Assuming interactive bar graphs are not the best way to represent this data, I looked through plotly's resource again to see what else could be a good representation

This was initially the code I'd used - but after repeated errors, I asked AI for advice on formatting

import numpy as np df = px.data.gapminder().query("Year == 2022") fig = px.treemap(df, path=[px.Constant('world'), 'Type of disease', 'Name of the Disease'], values='DeathCount', color='Name of the Disease', hover_data=['DeathCount']) #apparently hover_data means ? fig.show()

In [12]:

print(df_long.columns) #due to repeated errors...
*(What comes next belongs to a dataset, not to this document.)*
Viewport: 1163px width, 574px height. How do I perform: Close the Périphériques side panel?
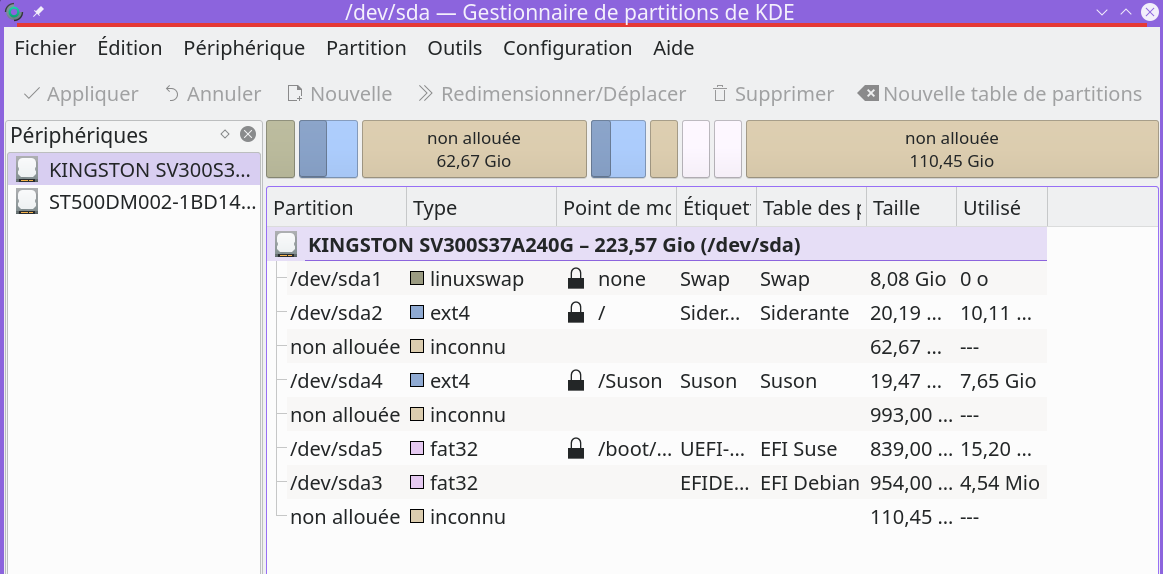[x=248, y=134]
Index(['ICD10 CODE', 'Name of the Disease', 'Type of disease', 'Year',
       'DeathCount'],
      dtype='object')

In [13]:

# 1. Use YOUR dataframe (df_long), not the sample one (gapminder) - this part confused me, but I realised I had made the same error ebove
# 2. Filter for 2022 (since the data doesn't have 2023) - this was another silly mistake on my part
df_long['Year'] = df_long['Year'].astype(int)
df_2022 = df_long.query("Year == 2022")

# 3. Create the Treemap - I much prefer this formatting to the one provided on the plotly website
fig = px.treemap(
    df_2022, 
    path=[px.Constant('Bhutan'), 'Type of disease', 'Name of the Disease'], 
    values='DeathCount',
    color='Type of disease', # Coloring by Category looks less messy
    hover_data=['DeathCount'],
    title="Mortality Cases by Disease Type (2022)"
) 
# 4. Realised that using this sizing actually helped it render correctly - again, not sure why 
fig.update_layout(
    width=1000,
    height=700, 
)

fig.show()

I was very afraid that I would mess this up, it seems to be the best representation so far -- so I thought I'd do it again, but with some formatting tweaks.

In [14]:

df_long['Year'] = df_long['Year'].astype(int)
df_2022 = df_long.query("Year == 2022")

fig = px.treemap(
    df_2022, 
    path=[px.Constant('Bhutan'), 'Type of disease', 'Name of the Disease'], 
    values='DeathCount',
    color='Type of disease', 
    hover_data=['DeathCount'],
    title="Mortality Cases by Disease Type (2022)"
) 

fig.update_layout(font=dict(size=18))
fig.update_layout(uniformtext=dict(minsize=8, mode='hide'))
fig.update_layout(
    width=1000,
    height=700, 
)

fig.show()

Definitely not much better, since you can't see the text... but maybe less messy?

Hypothetical attempt 6:¶

While scrolling on plotly's resource, I thought it would be super cool to map this data onto a Bhutan map - but maybe I will do this when I have more time!